次いで、ステップ90にて、Δθが正であるか否かが判断される。答がイエスであれば、制御は直接ステップ100へ進むが、答がノーであれば、制御はステップ110へ進み、ここでΔθは0にリセットされ、制御はステップ100へ進む。
ステップ100に於いては、Δθの値に基づいてオーバステア抑制制御に於ける操舵角低減量をカウンタステアに応じて削減する演算が行われる。この演算はΔθに基づく関数として削減率Fc(Δθ)を算出し、ステップ70にて算出された操舵角低減量ΔρをΔρ{1−Fc(Δθ)}の如く修正するものである。関数Fc(Δθ)の値は、Δθの値に基づいて図4に示す如きマップを参照して得られてよい。図4のマップに於いて、線a,b,cはこの順にオーバーステア抑制制御による操舵角低減量に対する削減率に運転者によるカウンタステアの速度の効果をより大きく組み込むものである。Δθは図2のフローを巡る1サイクル当りのカウンタステア量であり、1サイクルの経過毎にθの値がΔθずつ変化することに応じて、1サイクル当りのオーバーステア抑制制御による本来の操舵角低減量ΔρはΔρ×Fc(Δθ)ずつ削減され、舵輪操舵角自動低減量の削減は、運転者によるカウンタステアの切り戻し操舵角度に対応した度合にて行なわれるが、Δθの大きさは図2のフローを巡る1サイクル当りのカウンタステア角の増大量を表し、その大きさはカウンタステアの切り戻し操舵角速度の大きさを表しているので、線a,b,cの上方への反り具合は、舵輪操舵角自動低減量の削減が運転者によるカウンタステアの切り戻し操舵角速度に対応する度合を表している。即ち、線a,b,cを比較すれば、線bのマップは線aのマップより舵輪操舵角自動低減量の削減に運転者によるカウンタステアの切り戻し操舵角速度の大きさをより大きく反映させ、更に線cのマップは線bのマップより舵輪操舵角自動低減量の削減に運転者によるカウンタステアの切り戻し操舵角速度の大きさをより大きく反映させる。尚、舵輪操舵角自動低減量の削減に対する運転者によるカウンタステアの切り戻し操舵角速度線の反映は、図4に於いて点線にて示す如く、線bは線aの途中から上方へ反り、線cは線bの途中から上方へ反るよう、運転者によるカウンタステアの切り戻し操舵角に対応した舵輪操舵角自動低減量の削減に上乗せする要領にて行われてもよい。いずれにしても、こうして図4の如きマップによれば、舵輪操舵角自動低減量の削減を運転者によるカウンタステアの切り戻し操舵角に対応した度合にて行うことに加えて、舵輪操舵角自動低減量の削減を運転者によるカウンタステアの切り戻し操舵角速度に対応した度合にて行うことができる。

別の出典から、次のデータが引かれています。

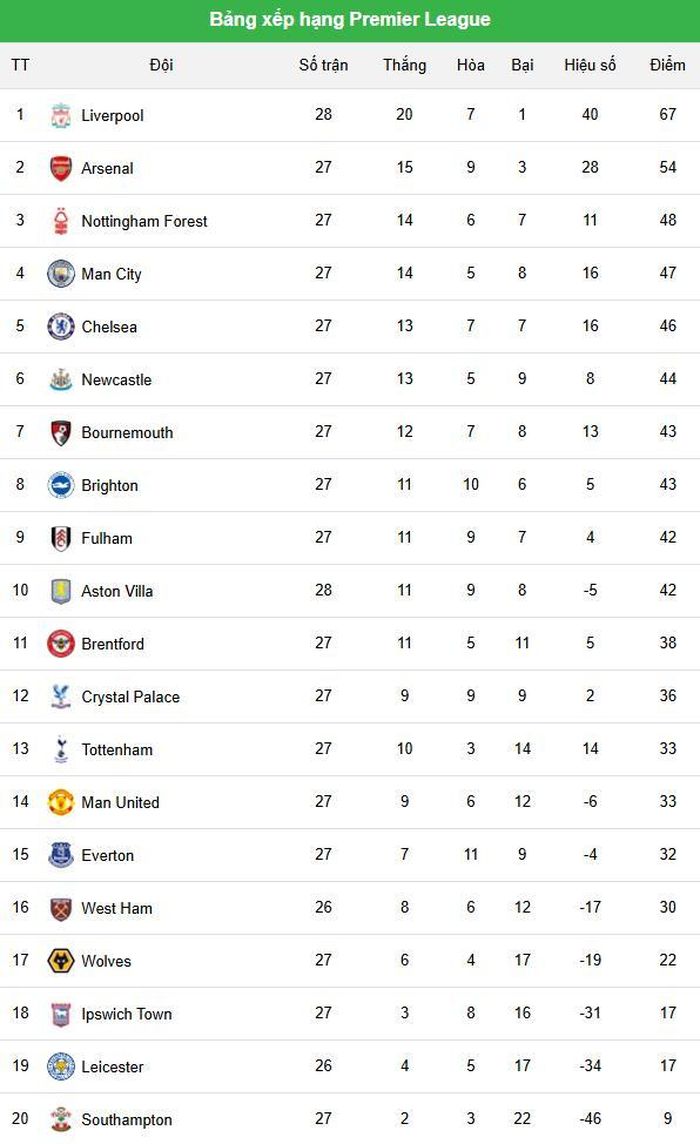The height and width of the screenshot is (1144, 700).
Task: Select the Crystal Palace team name
Action: click(131, 697)
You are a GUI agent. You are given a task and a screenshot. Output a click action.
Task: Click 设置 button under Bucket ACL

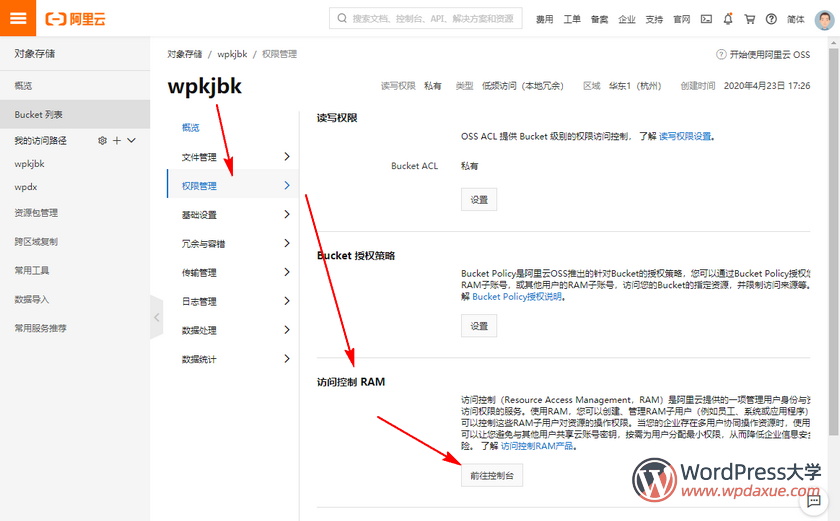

次いで、ステップ120に於いて、Dが1であるか否かが判断される。左旋回時には答はイエスであり、右旋回時には答はノーである。答がイエスのときには、制御はステップ130へ進み、その時の操舵角θを操舵装置のギヤ比Nで除した舵輪の操舵角をΔρだけ減じて舵輪の操舵角ρが算出される。答がノーのときには、制御はステップ140へ進み、その時の操舵角θ(負の値)を操舵装置のギヤ比Nで除した舵輪の操舵角の絶対値をΔρだけ減じて(算術的には増大させて)舵輪の操舵角ρ(負の値)が算出される。

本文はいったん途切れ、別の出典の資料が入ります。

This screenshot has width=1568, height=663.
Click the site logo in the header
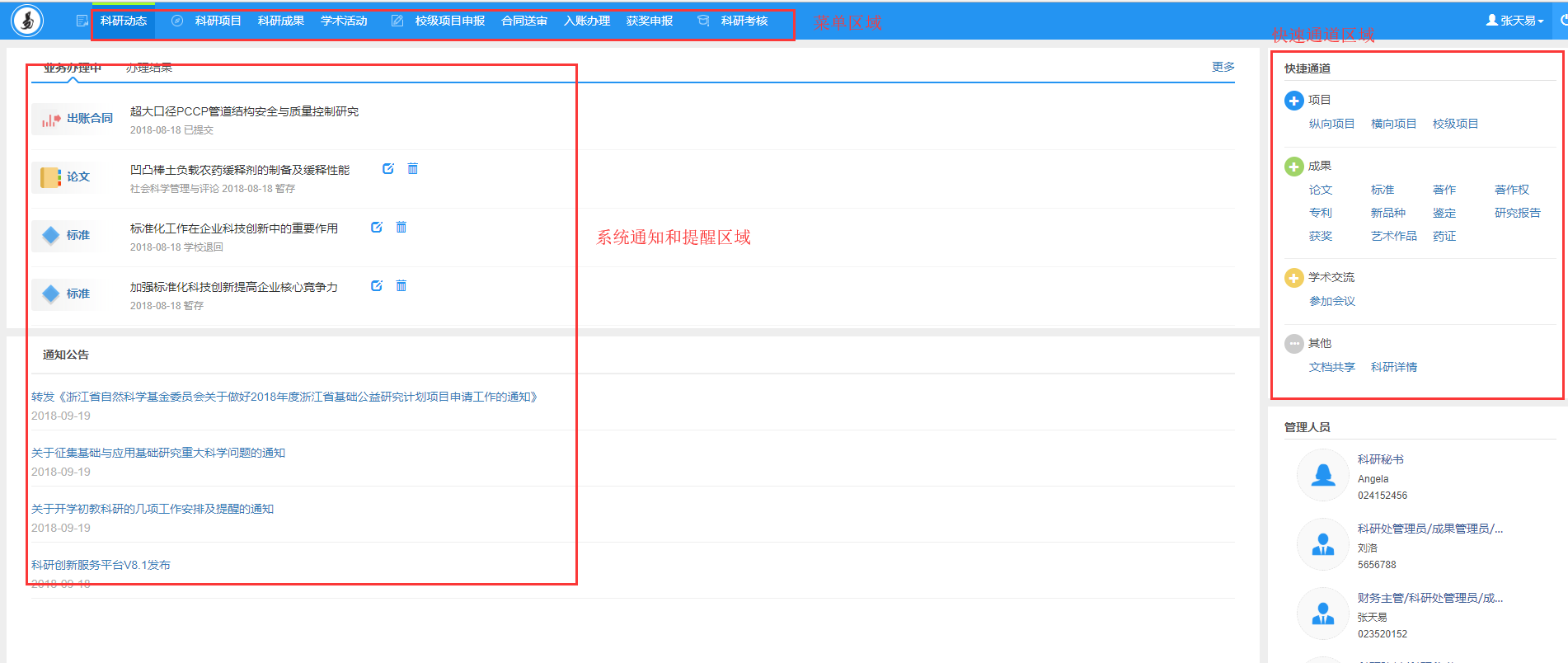click(27, 21)
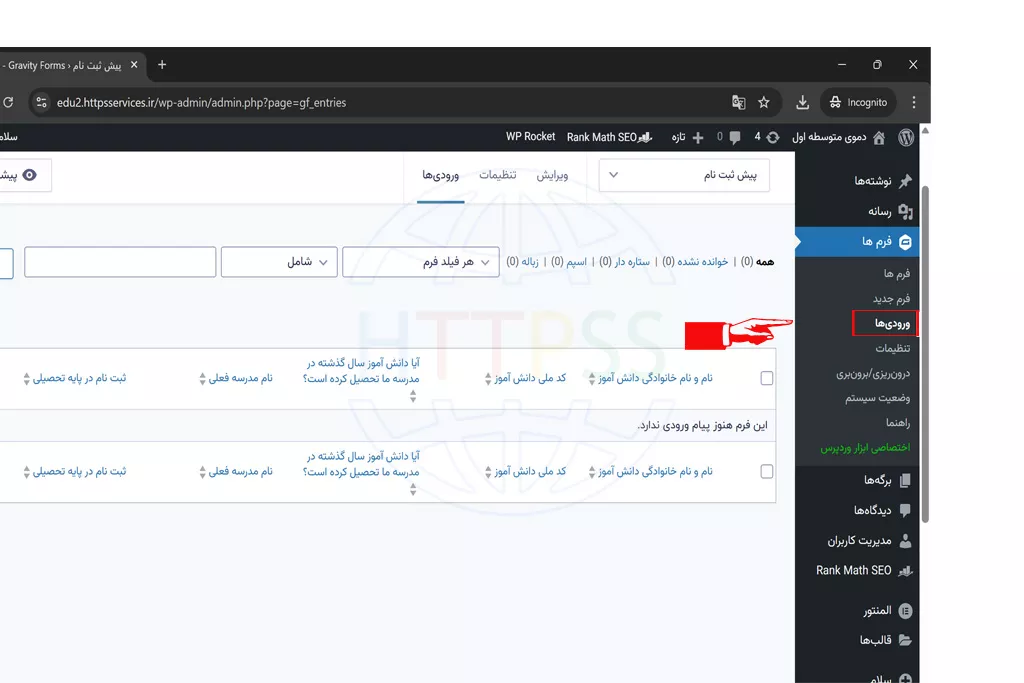
Task: Sort by کد ملی دانش آموز column header
Action: coord(530,378)
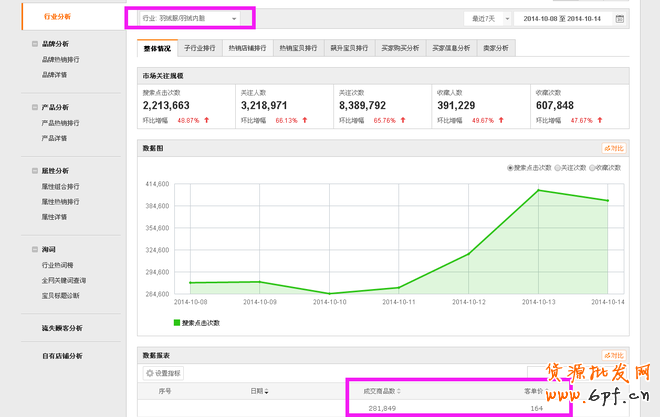Select the 收藏次数 radio button
This screenshot has width=660, height=417.
tap(594, 168)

次いで、制御はステップ150へ進み、舵輪の操舵角を上に求められたρとするようパワーアクチュエータが作動される。
以上に於いては、本発明を一つの実施の形態について詳細に説明したが、かかる実施の形態について本発明の範囲内にて種々の変更が可能であることは当業者にとって明らかであろう。
本発明による車輌の本発明に関係する構成を解図的に示す図。 本発明の車輌に於いて行われるオーバステア抑制制御の態様を一つの実施の形態について示すフローチャート。 オーバステアの度合に応じてオーバステア抑制のための舵輪操舵角低減量Δρを算出する要領の一例をステップ70に於ける関数Fsの値として示すマップ。 オーバステア抑制のための舵輪操舵角低減量Δρをカウンタステアの度合に応じて削減する要領の一例をステップ100に於ける関数Fcの値として示すマップ。

Claims (3)

  1. 運転者により操作される操舵装置と、車輌のオーバステア状態を検出して運転者による前記操舵装置の操作に基づく舵輪の操舵角を自動的に低減する旋回挙動制御装置とを有する車輌にして、前記旋回挙動制御装置による舵輪操舵角自動低減が行われているときに運転者が前記操舵装置によりカウンタステアを行う動きに応じて前記舵輪操舵角自動低減の量を削減するようになっていることを特徴とする車輌。
  2. 前記舵輪操舵角自動低減量の削減は、運転者による前記カウンタステアの切り戻し操舵角度に対応した度合にて行なわれるようになっていること特徴とする請求項1に記載の車輌。
  3. 前記舵輪操舵角自動低減量の削減は、運転者による前記カウンタステアの切り戻し操舵角速度に対応した度合にて行なわれるようになっていること特徴とする請求項1または2に記載の車輌。